Review by
Eric Hillis
Directed by: Jenna Cato Bass
Starring: Chumisa Cosa, Nosipho Mtebe, Kamvalethu Jonas Raziya
South African race relations intermingle with North African mythology
in director Jenna Cato Bass's sunlit shocker Good Madam.
It's a cleverly conceived supernatural thriller, if ultimately clumsily
constructed. When Bass and her 11 (11!!!) co-writers stick to examining
post-apartheid racial dynamics, the film is insightful and sharp, but it
struggles to make its horror elements feel anything other than generic
and stale.
This haunted (or is it?) house tale takes place not in some centuries
old European gothic mansion but in a modern, well lit home in an upper
middle class suburb of Cape Town. When her grandmother passes away,
Tsidi (Chumisa Cosa) and her young daughter Winnie (Kamvalethu Jonas Raziya) find themselves homeless. With nowhere else to turn, Tsidi moves
herself and her daughter into the home where her estranged mother Mavis
(Nosipho Mtebe) has spent her adult life as a servant to the now
bedridden Diane.
Unlike her mother, who has known no other way, Tsidi is uncomfortable
in this world of white rule and black servitude. She clashes with her
mother, who refuses to even use Diane's china to drink her tea from, so
in thrall is she to her mistress. At first it seems this is simply a
clash of generational thinking, the younger, liberated Tsidi rubbing up
against her mother, still possessed by an apartheid era mindset. But as
a series of strange occurrences unfold, Tsidi begins to realise Diane's
control over her mother may stem from more than simply race and
class.
Good Madam has a set-up that wouldn't be out of place in
a Val Lewton movie, but it plays out almost completely in daylight.
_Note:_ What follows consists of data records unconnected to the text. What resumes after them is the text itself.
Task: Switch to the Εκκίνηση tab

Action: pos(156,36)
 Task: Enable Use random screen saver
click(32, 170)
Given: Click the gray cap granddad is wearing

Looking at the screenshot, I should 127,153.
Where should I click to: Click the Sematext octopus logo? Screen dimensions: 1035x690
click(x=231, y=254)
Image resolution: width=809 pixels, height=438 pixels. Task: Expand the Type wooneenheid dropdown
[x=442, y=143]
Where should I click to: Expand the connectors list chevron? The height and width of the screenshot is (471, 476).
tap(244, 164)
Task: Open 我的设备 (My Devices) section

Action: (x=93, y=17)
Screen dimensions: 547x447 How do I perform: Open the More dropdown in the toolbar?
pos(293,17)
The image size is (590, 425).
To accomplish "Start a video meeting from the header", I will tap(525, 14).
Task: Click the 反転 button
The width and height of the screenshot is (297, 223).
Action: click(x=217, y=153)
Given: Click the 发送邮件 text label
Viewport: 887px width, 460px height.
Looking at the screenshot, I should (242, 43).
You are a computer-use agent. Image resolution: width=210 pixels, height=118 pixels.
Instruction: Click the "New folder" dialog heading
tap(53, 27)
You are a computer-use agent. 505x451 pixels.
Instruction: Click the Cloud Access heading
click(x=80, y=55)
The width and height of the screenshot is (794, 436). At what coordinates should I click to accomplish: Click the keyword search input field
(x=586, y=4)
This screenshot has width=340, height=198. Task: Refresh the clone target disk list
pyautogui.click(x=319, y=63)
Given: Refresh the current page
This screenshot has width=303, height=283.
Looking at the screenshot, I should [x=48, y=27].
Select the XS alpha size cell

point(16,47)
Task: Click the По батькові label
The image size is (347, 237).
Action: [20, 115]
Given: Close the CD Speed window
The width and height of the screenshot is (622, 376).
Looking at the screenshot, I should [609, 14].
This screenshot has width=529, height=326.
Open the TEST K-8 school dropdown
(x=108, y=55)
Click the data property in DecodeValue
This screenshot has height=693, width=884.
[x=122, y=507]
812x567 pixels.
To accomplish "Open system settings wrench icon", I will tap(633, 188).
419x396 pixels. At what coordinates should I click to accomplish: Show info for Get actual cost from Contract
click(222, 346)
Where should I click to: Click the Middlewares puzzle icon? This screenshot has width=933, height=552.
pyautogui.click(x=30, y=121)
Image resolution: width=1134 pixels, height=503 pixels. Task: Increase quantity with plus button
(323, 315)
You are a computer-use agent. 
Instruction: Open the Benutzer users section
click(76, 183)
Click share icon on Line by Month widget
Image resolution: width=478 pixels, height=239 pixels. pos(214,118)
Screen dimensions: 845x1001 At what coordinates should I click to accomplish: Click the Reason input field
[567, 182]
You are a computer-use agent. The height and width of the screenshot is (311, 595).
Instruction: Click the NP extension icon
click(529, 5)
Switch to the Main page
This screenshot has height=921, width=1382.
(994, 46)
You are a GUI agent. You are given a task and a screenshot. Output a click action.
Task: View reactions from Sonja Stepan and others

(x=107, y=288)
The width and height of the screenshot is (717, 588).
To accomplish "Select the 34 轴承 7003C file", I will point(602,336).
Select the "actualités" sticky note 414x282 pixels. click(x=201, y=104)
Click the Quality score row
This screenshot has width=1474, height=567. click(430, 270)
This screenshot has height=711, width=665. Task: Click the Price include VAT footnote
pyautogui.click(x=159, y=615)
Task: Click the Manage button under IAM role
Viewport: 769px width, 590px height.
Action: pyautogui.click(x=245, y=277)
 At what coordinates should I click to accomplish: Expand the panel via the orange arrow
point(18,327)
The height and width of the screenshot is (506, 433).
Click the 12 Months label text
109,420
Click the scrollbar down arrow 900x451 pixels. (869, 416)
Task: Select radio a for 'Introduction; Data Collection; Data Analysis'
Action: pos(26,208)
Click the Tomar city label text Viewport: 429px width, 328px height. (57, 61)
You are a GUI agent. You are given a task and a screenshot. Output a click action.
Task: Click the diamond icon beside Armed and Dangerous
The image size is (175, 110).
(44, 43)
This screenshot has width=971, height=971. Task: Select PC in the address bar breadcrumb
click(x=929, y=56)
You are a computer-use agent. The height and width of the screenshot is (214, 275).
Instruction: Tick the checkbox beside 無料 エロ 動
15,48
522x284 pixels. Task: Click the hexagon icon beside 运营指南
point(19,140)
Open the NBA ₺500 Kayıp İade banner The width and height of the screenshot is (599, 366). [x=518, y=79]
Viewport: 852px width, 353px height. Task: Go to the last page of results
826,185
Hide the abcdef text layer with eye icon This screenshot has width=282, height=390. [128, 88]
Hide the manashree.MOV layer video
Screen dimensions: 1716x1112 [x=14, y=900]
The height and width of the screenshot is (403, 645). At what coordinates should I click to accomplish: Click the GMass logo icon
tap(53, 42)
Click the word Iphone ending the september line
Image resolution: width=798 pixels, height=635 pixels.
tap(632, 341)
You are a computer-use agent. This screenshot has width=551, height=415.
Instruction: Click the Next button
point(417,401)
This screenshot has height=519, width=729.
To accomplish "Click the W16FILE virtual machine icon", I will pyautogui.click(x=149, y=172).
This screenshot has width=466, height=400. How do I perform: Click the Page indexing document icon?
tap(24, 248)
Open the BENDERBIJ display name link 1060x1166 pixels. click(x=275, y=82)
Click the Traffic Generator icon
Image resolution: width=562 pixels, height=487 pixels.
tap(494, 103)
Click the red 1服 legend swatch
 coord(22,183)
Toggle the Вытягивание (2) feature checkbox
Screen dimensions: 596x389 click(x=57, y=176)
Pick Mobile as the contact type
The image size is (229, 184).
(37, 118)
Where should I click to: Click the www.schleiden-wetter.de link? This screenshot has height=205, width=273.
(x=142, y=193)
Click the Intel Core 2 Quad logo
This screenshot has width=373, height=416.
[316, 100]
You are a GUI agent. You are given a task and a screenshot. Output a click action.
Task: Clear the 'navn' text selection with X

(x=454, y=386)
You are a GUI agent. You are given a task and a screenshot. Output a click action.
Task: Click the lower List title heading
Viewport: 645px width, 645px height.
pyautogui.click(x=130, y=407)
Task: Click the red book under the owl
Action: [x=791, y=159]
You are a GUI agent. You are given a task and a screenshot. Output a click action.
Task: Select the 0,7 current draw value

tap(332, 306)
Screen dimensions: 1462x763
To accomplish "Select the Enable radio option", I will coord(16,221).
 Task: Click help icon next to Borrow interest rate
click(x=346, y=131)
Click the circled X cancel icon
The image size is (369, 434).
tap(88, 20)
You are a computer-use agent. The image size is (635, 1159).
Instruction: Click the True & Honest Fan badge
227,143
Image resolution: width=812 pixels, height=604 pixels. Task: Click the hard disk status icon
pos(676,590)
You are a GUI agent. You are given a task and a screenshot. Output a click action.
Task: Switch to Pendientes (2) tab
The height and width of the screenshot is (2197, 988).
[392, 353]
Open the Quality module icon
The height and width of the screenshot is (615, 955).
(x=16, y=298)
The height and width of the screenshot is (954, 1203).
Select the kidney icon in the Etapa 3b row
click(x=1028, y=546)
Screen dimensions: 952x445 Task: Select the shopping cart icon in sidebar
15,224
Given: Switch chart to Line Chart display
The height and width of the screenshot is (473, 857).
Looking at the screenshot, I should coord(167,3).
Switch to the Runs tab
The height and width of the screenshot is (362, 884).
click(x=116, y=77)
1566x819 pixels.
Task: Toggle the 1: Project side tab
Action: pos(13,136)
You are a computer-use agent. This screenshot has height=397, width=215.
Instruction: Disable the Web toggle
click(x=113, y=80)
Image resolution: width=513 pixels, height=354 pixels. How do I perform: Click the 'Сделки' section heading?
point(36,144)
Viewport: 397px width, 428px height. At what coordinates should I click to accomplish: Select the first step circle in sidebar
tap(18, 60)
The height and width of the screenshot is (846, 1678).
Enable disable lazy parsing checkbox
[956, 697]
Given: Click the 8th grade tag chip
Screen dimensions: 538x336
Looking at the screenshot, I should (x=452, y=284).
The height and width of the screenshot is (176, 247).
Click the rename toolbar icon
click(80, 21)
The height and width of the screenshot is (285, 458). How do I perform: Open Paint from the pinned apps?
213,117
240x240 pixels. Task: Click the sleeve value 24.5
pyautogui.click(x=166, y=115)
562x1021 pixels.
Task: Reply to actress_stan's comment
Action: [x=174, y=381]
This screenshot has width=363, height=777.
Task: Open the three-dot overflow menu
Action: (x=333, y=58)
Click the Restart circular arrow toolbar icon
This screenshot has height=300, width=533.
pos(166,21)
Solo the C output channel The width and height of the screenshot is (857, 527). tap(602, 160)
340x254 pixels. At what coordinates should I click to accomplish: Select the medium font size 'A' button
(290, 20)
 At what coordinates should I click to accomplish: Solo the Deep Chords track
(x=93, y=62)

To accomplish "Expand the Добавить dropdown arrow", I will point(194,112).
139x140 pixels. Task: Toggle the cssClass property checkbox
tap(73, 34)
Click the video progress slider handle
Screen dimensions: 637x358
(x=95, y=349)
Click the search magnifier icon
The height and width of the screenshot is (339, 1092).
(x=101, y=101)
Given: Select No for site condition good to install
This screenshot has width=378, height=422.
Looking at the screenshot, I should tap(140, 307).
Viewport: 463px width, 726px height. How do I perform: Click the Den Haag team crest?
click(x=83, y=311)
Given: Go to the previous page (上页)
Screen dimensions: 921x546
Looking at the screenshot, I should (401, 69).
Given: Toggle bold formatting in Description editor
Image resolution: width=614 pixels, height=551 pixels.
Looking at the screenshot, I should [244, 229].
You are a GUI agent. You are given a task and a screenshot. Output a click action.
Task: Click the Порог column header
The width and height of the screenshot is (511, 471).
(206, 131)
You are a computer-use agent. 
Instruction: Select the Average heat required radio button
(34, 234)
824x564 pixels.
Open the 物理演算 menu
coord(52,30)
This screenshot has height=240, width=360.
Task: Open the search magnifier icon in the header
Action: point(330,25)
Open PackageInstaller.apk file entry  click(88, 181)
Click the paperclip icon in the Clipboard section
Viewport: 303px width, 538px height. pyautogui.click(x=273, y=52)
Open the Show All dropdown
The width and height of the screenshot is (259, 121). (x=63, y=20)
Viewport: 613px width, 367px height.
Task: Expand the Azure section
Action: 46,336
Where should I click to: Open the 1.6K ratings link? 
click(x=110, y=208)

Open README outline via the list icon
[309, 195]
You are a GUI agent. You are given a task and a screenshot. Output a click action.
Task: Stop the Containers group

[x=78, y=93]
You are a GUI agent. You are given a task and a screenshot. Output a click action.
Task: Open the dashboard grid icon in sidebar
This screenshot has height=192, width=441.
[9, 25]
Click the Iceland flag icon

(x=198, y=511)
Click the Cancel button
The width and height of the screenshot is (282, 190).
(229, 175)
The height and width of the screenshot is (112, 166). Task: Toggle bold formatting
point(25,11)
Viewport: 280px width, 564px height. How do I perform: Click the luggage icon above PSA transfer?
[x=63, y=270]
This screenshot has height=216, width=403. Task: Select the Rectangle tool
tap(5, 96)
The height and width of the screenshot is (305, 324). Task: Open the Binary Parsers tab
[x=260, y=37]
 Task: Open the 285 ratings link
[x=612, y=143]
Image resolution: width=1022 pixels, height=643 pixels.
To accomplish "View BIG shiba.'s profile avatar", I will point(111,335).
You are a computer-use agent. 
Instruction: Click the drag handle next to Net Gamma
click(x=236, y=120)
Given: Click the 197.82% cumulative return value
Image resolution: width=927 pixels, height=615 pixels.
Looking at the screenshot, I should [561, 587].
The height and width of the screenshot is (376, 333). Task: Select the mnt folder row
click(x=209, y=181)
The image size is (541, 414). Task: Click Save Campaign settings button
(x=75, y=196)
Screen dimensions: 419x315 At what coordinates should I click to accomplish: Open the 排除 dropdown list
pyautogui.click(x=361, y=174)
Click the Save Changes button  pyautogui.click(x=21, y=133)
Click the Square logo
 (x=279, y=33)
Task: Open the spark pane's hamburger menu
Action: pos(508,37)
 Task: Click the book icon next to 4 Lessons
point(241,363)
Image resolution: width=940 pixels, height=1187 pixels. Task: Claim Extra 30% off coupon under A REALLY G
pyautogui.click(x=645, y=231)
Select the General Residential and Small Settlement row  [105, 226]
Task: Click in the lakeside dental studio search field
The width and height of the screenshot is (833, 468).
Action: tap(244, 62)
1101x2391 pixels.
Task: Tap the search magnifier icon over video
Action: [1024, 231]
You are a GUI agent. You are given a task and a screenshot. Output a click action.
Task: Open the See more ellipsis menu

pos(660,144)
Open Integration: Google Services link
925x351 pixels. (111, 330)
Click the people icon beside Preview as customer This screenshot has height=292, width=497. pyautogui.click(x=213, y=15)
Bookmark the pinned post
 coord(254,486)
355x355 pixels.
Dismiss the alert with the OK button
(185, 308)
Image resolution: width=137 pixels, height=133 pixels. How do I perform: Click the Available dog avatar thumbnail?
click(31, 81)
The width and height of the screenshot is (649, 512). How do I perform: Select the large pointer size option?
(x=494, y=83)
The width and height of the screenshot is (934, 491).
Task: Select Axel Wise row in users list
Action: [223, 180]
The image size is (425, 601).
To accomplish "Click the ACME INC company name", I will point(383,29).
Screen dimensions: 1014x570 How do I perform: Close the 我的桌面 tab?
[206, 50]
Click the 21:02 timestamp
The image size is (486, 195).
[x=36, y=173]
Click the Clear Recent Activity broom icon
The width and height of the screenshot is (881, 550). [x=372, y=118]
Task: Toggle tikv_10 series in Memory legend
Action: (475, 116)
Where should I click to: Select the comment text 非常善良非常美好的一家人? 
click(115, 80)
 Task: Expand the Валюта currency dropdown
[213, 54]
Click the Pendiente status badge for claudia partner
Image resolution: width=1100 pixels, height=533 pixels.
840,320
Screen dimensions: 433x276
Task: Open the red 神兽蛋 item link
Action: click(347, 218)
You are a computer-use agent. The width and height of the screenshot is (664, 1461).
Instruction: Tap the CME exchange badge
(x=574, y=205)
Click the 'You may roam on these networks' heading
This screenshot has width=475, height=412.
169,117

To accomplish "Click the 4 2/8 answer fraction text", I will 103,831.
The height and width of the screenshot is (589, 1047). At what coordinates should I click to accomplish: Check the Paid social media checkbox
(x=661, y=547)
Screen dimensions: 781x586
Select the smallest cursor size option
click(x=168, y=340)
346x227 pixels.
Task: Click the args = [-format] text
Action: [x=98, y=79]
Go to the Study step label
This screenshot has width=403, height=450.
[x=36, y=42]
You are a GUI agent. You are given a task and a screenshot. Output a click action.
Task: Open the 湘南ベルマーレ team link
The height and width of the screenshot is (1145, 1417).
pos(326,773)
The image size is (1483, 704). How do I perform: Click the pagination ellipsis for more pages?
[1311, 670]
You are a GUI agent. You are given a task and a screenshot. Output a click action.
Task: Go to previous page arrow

Shunning a centuries old bias against the dark, Bass tells us it's
brightness, not darkness, that we should be wary of here. Evil is
personified in Diane's blond hair and light skin, her white bedsheets
and the sun-blasted corridors of her soulless home. Bass never hammers
home any of this, but rather allows us to naturally absorb such clever
details as the narrative unfolds. Her film has been compared to the work
of Jordan Peele, but it's far more subtly sophisticated in its
storytelling.
Well, at least for most of its running time. Once the cat jumps out of
the horror bag and the truth behind what's really at play in this house
is revealed, Good Madam morphs into an uninspired and
messy genre thriller of the sort Hollywood churns out a few times a
year. It certainly never feels like a script worked on by a dozen
writers, but it does feel like it's struggling to get its final message
across in a clear and concise manner. The use of Egyptian mythology
ironically comes off as lazy cultural appropriation, going no deeper
than a few expository shots of textbooks. Prior to that disappointing
final act, Bass does enough to suggest that if she can hook up with a
writer with a determined singular voice (as opposed to an entire
football team of scripters), she could be a new talent to watch on the
international horror scene.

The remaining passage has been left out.